While Blow loved clothes, her heart was in her hats.  I always picture Isabella during her cameo appearance in The Life Aquatic with Steve Zissou. Wearing a feathered fascinator, she consoles Bill Murray’s character after a muted response to his film from an audience of black-tie Italian cinephiles. “I don’t think they really got it,” she says. I think Blow and her headgear were similarly misunderstood. People thought she was doing whimsy. In reality, she put more of herself on display than we realized.

“It’s not a mad hatter’s tea party,” she once explained. “It’s meant to be a sensual, erotic display… The hat is a means to an end, a marriage contract. It’s a sensual thing— the idea of catching somebody like a spider in a web. It’s the old-fashioned cock-and-hen story, the mating dance. Men love hats. They love it because it’s something they have to take off in order to fuck you. Anyone can wear a hat.”

But if hats were meant to bring people closer, Blow also wore them to push them back. She admitted to using hats, “to keep everyone away from me. They say, ‘Oh, can I kiss you?’ I say, ‘No, thank you very much.’ That’s why I’ve worn the hat. I don’t want to be kissed by all and sundry.”

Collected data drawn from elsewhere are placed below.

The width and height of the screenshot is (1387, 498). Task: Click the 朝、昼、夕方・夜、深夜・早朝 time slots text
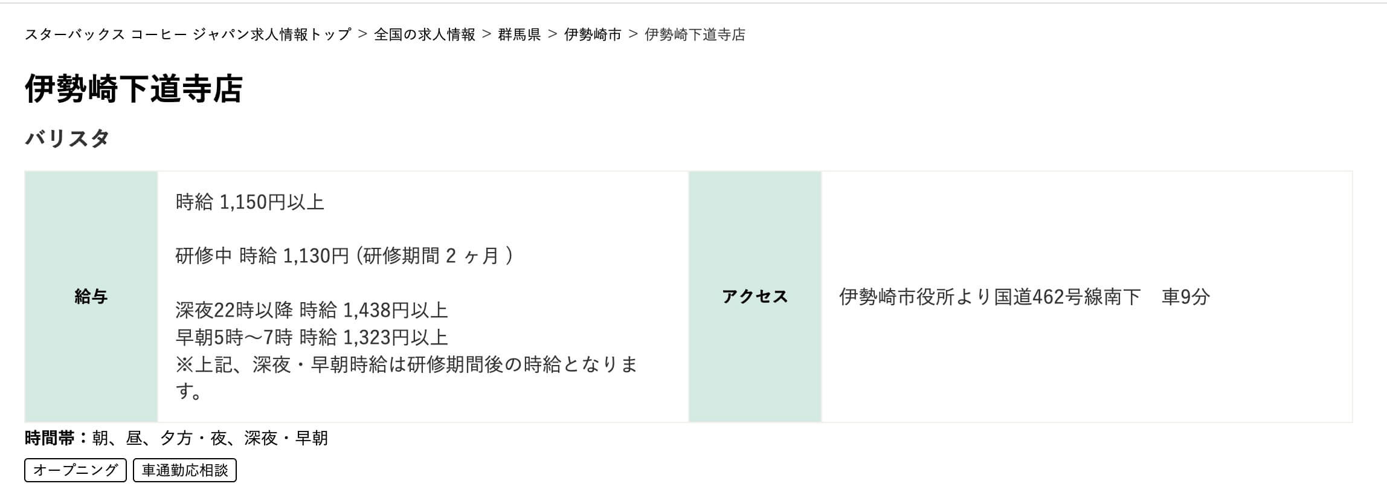pyautogui.click(x=210, y=438)
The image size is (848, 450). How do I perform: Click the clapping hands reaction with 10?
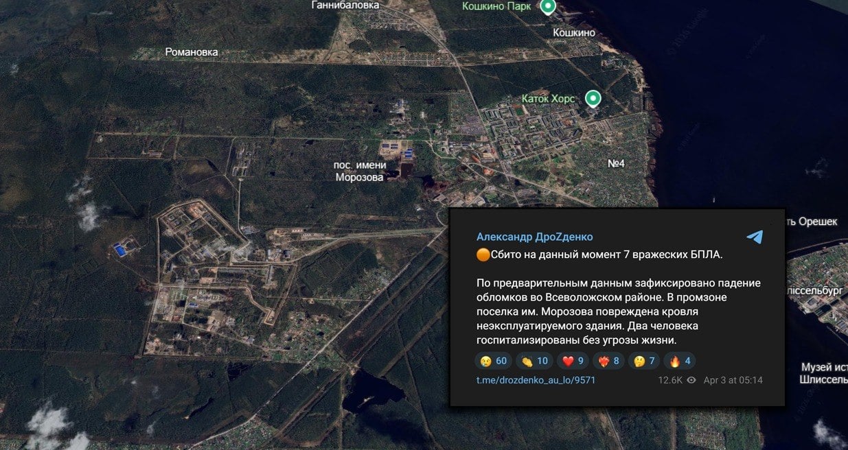(x=534, y=361)
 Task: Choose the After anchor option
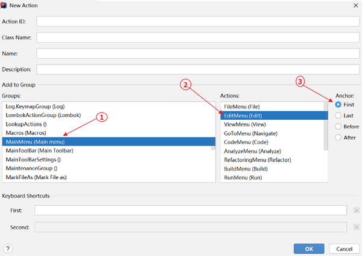click(x=338, y=137)
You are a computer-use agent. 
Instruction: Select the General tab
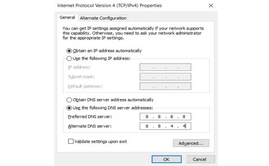coord(67,18)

Blow always had trouble with money, and in later years complained openly that she had not been reimbursed enough for helping everyone that she did. Another aristocratic tradition–only those born with money are confident enough to grumble about the lack of it. She appeared particularly hurt Blow described herself to Jeanne Beker as a mother to the fashion industry, but ominously added, “the milk’s running dry.”

It was a telling metaphor. Blow and her husband were unable to have children. “We were like a pair of exotic fruits who could not breed when placed together,” she said. Detmar had an affair and Isabella ran off with a Venetian gondolier. Although the couple reunited, Blow was diagnosed with bipolar disorder and later cancer. Her depression increased dramatically in her last year of life and she attempted suicide with sleeping pills, horse tranquilizers, and jumping off London’s Hammersmith flyover. She eventually succeeded in killing herself at a country house of a friend. She told the assembled guests she was going shopping. She was 48.

You could make the argument that Isabella Blow: Fashion Galore! is exploitative, one last example of the industry using her only when it sees fit. But she was a part of that industry as well and chose the life she had even if, as she once said, it was a lonely one. I agree with Guinness that Isabella would have liked her clothes on display. They’re no good sitting in storage, collecting dust. She dressed for other people as much as she did for herself. The Isabella Blow Foundation, while focused on supporting aspiring art and fashion students, is also dedicated to funding research into depression and mental health. My hope for the exhibit, along with Blow’s legacy overall, is that fashion followers make a better effort to understand the workings of the mind, not just what sits on top of it.